Jane Austen by Isabel Sánchez Vegara, Katie Wilson


Rating: WORTHY!

This is from an advance review copy for which I thank the publisher.

This is another in a series aimed at making well-known historical people well-known to young children and as such is an admirable effort, if sometimes misguided as my previous review made clear. This one, however was a better offering. Austen needs no introduction which is presumably why this book gets right down to it!

It tells of her childhood (she was born only a hundred fifty miles or so from where I was born!), as a young girl in a large family of mostly boys, her listening in on her father's tutoring classes, and her love of reading. Jane Austen took up writing at an early age and made some interesting and amusing efforts at it. Her The History of England, which I read and reviewed last month as part of a review of her minor works, was hilarious.

The book, perhaps because it is aimed at children, mentions nothing of the tragedy of her death at such a young age (she had barely entered her forties), right in the middle of writing a new novel. But the story this does tell is positive, and empowering for your girls, and hopefully at least a few who read this will be moved to become writers themselves.

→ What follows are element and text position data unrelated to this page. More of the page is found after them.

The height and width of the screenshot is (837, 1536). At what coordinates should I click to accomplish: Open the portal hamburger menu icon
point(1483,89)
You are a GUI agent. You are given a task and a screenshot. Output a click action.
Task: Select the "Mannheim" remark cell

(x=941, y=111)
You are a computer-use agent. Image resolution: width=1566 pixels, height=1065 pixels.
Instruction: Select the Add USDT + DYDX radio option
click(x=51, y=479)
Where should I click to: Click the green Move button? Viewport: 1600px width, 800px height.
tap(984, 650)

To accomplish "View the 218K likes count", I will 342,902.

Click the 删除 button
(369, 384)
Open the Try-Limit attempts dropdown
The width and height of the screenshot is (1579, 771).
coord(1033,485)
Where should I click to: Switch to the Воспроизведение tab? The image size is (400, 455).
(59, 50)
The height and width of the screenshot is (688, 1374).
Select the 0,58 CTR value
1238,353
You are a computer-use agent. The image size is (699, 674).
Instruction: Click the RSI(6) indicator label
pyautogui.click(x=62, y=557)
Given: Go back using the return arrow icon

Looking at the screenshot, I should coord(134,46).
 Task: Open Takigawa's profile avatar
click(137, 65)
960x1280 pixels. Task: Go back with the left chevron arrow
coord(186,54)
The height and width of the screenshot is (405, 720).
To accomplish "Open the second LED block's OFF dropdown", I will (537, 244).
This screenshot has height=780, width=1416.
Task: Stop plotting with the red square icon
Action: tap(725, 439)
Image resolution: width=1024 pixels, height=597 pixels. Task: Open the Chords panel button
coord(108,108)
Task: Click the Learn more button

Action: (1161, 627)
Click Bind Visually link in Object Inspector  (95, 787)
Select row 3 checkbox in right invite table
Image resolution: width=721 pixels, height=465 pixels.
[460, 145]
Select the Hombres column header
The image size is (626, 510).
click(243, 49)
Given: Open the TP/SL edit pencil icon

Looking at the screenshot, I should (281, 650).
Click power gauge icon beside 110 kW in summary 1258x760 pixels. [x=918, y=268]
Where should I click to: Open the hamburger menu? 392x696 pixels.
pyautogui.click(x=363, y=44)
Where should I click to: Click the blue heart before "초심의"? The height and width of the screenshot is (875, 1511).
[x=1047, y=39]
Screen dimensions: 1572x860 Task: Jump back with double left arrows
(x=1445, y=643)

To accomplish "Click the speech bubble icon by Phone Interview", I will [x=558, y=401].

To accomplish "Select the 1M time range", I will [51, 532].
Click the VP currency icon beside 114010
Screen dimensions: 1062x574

Mother Teresa by Isabel Sánchez Vegara, Natascha Rosenberg


Rating: WARTY!

This is from an advance review copy for which I thank the publisher.

Illustrated in color but very simplistically by Natascha Rosenberg, this book tells the breathless story of Anjezë Gonxhe Bojaxhiu who was canonized in 2016 as Mother Teresa for at best, dubious miracles and her work among the suffering in Kolkata (aka Calcutta) in India.

I have to take issue with this book because Mother Teresa had far to many questionable practices to be worshipped as a saint, and this book mentions none of them. Wikipedia has a pretty decent coverage of this topic: https://en.wikipedia.org/wiki/Criticism_of_Mother_Teresa. Information can also be found from other sources.

The problem with this book is that it swallows the hype far too easily and does nothing to mediate it. I cannot commend a book about a woman who actually said, "I think it is very beautiful for the poor to accept their lot...I think the world is being much helped by the suffering of the poor people." while taking in hundreds of thousands of dollars in gifts.